--- Listing ---
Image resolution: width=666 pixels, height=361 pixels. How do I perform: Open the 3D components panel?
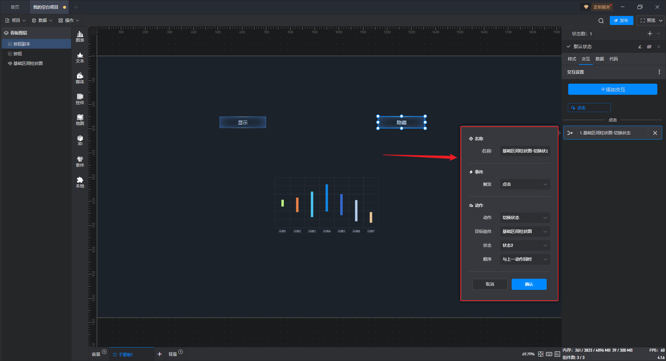tap(80, 140)
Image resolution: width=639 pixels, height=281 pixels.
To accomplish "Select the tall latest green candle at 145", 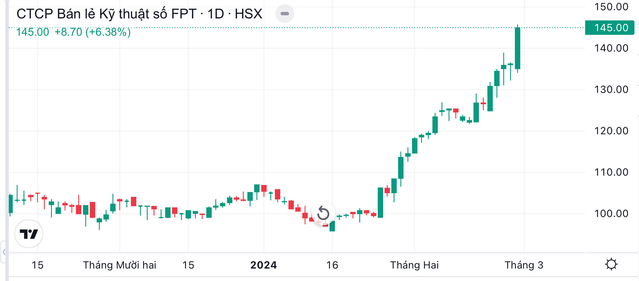I will [x=517, y=48].
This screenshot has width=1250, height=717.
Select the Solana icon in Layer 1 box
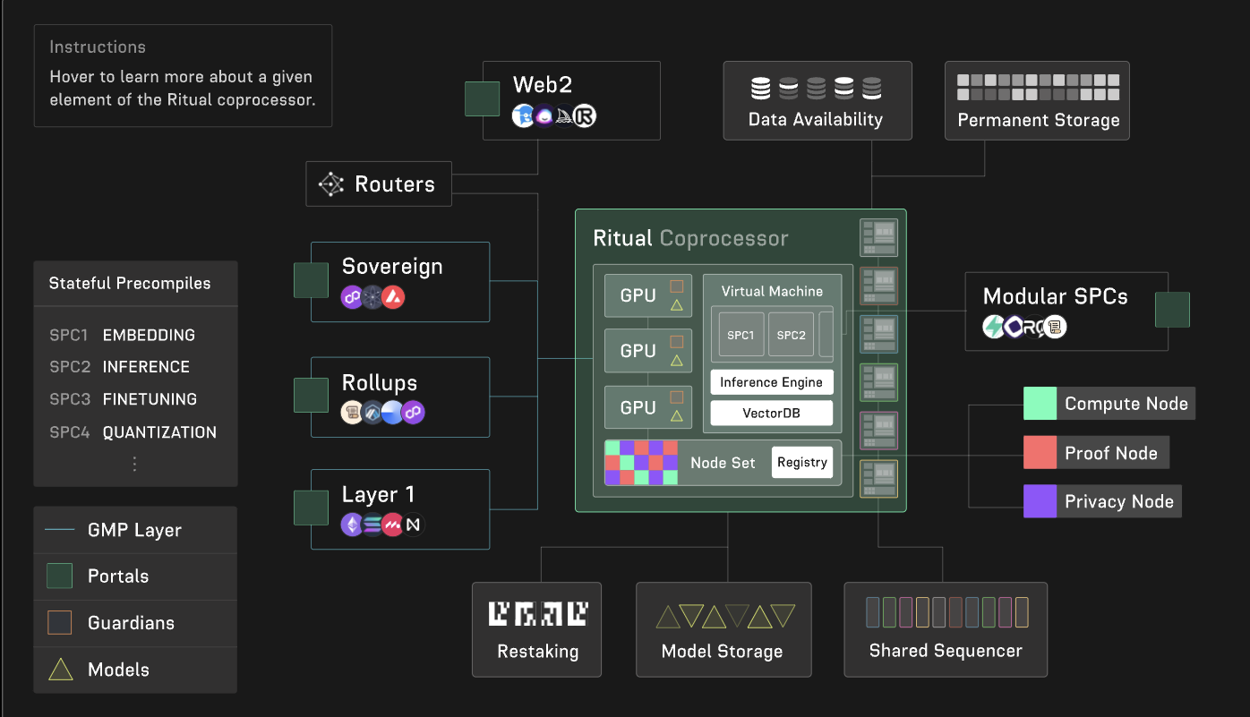coord(372,525)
---
◆ Problem to work on: Render the stretch of the entries from the line containing "This screenshot has width=1250, height=717." through the end of the entries as a numbered list, with blank lines and the pictures left out.

◆ Result:
1. This screenshot has width=1250, height=717.
2. Select the Solana icon in Layer 1 box
3. coord(372,525)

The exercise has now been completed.